Vascular Access US: Techniques - Needle Navigator

  • Needle Navigator Systems: Technology enhancing real-time needle guidance during ultrasound-guided vascular access.
    • Purpose: Improve first-pass success, reduce complications, shorten procedure time.
    • Mechanism:
      • Sensors (on needle/probe) track needle position relative to ultrasound beam.
      • Software projects needle trajectory onto ultrasound screen.
      • Provides visual cues for alignment with target vessel.
    • Types: Electromagnetic, Optical, Ultrasound-based (e.g., eTRAX, SonixGPS).
    • Benefits:
      • ↑ Accuracy for deep/small vessels or challenging anatomy.
      • ↓ Needle passes & risks (hematoma, nerve injury, pneumothorax).
      • Aids novice users.
    • Limitations: Cost, specific equipment/software, potential calibration errors.

⭐ Needle navigators significantly reduce the number of attempts and time to cannulation, particularly for internal jugular vein access in difficult patients.

Vascular Access US: Procedures - Precision Punctures

  • Key Procedures:
    • Central Venous Cannulation (CVC): IJV, Subclavian, Femoral.
    • Difficult Peripheral IV Access (PIVA).
    • Arterial Line Placement: Radial, femoral.
  • Needle Guidance:
    • In-Plane (Longitudinal):
      • Full needle visualization (shaft & tip).
      • Steeper learning curve; optimal angle ~45-60°.
    • Out-of-Plane (Transverse):
      • Needle as hyperechoic dot ("target sign").
      • Easier; risk of posterior wall puncture.
      • 📌 Mnemonic: "Chase the dot". In-plane vs Out-of-plane Ultrasound Needle Guidance
  • Precision Tips:
    • Bevel up for smoother entry.
    • Confirm intraluminal placement:
      • Visualize needle tip in lumen.
      • Blood aspiration.
      • Guidewire visualization.
    • Avoid vessel "tenting".

⭐ For IJV cannulation, the short-axis (out-of-plane) view is common; always confirm guidewire in two orthogonal planes if feasible to prevent complications such as carotid artery puncture or pneumothorax.

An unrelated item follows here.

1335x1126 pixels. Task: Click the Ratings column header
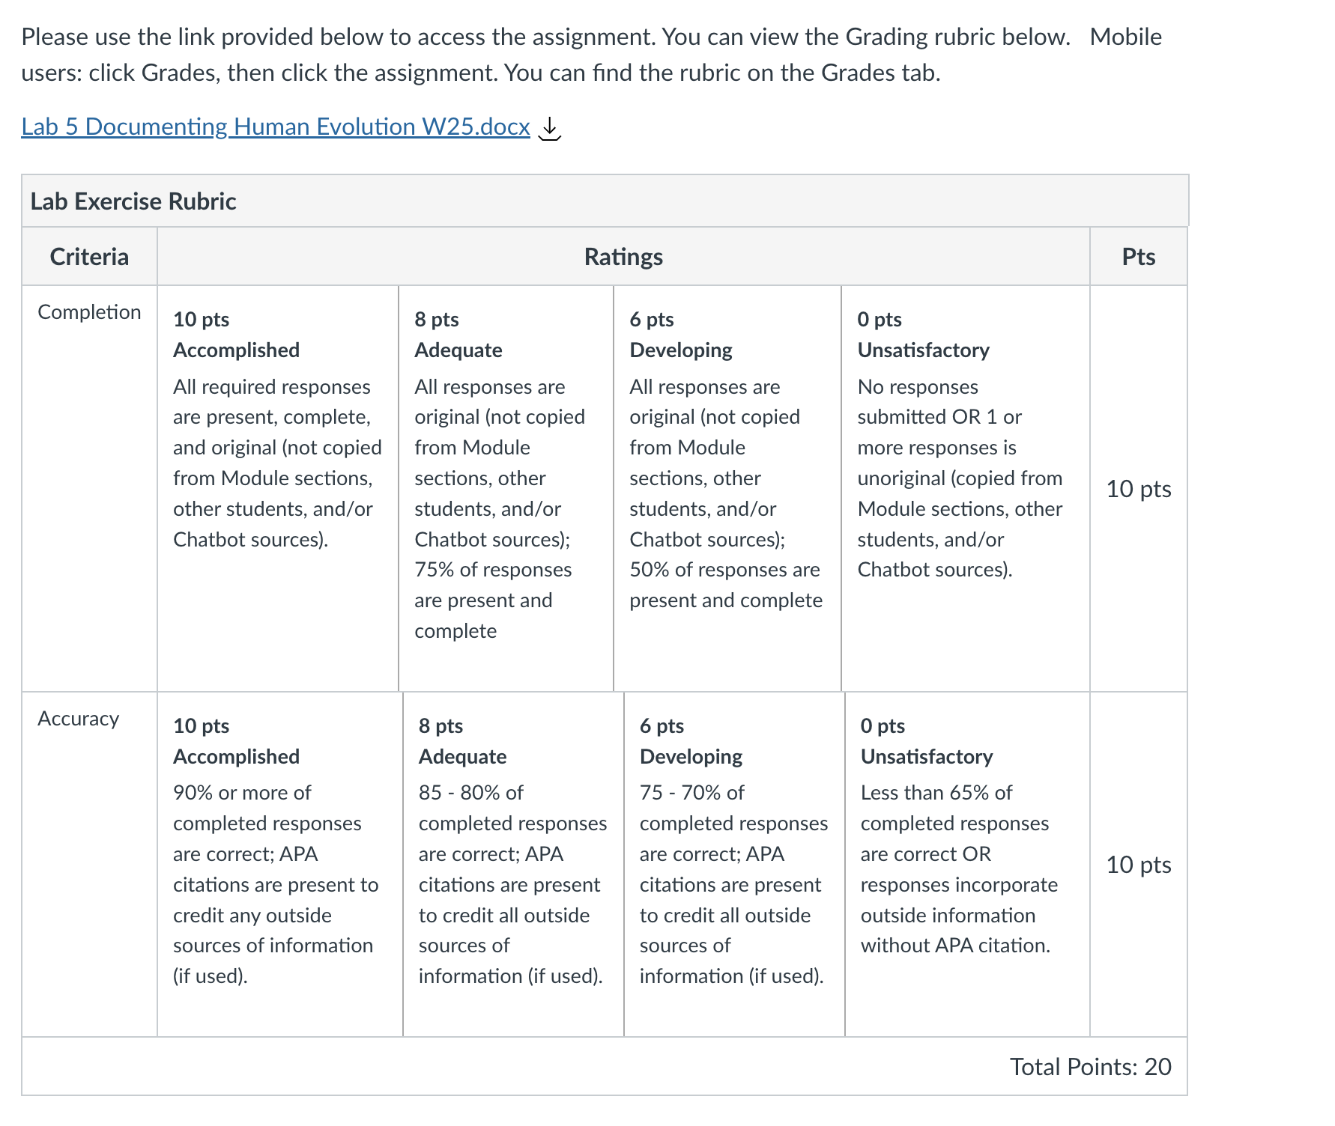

Vascular Access US: Complications - Dodging Dangers

  • Arterial Puncture:
    • Identify artery (pulsatile, non-compressible); use color Doppler.
    • Withdraw & apply pressure if hit.
  • Hematoma:
    • ↑ with coagulopathy, multiple attempts.
    • Prevention: clean puncture, post-procedure pressure.
  • Nerve Injury:
    • Identify nerve (hyperechoic, honeycomb appearance); plan needle path away.
    • Symptoms: paresthesia, pain.
  • Pneumothorax (central lines, e.g., supraclavicular):
    • Visualize pleura ("lung sliding"); avoid deep needle insertion.
  • Infection:
    • Strict asepsis: sterile probe cover, gel.
  • Thrombosis/Thrombophlebitis:
    • Minimize vessel trauma; appropriate catheter size.
  • Guidewire/Catheter Issues:
    • Misplacement, kinking, shearing. Visualize wire in vessel; never force.

Posterior Wall Puncture: A common mishap, often from excessive needle force or steep angle. Real-time US visualization of the needle tip relative to both anterior and posterior vessel walls is crucial for prevention.

High‑Yield Points - ⚡ Biggest Takeaways

  • Use linear probe for superficial veins; master transverse ("target") & longitudinal (in-plane) views.
  • Identify veins (compressible, non-pulsatile) vs. arteries (non-compressible, pulsatile) with B-mode/Doppler.
  • Ultrasound ↑ first-pass success & ↓ mechanical complications (e.g., hematoma, nerve injury).
  • Reduces risk of pneumothorax (central lines) and inadvertent arterial puncture.
  • Confirm guidewire in vein with ultrasound before dilating to prevent misplacement.
  • Ensure correct probe orientation (marker to patient's right/head) for accurate needle guidance.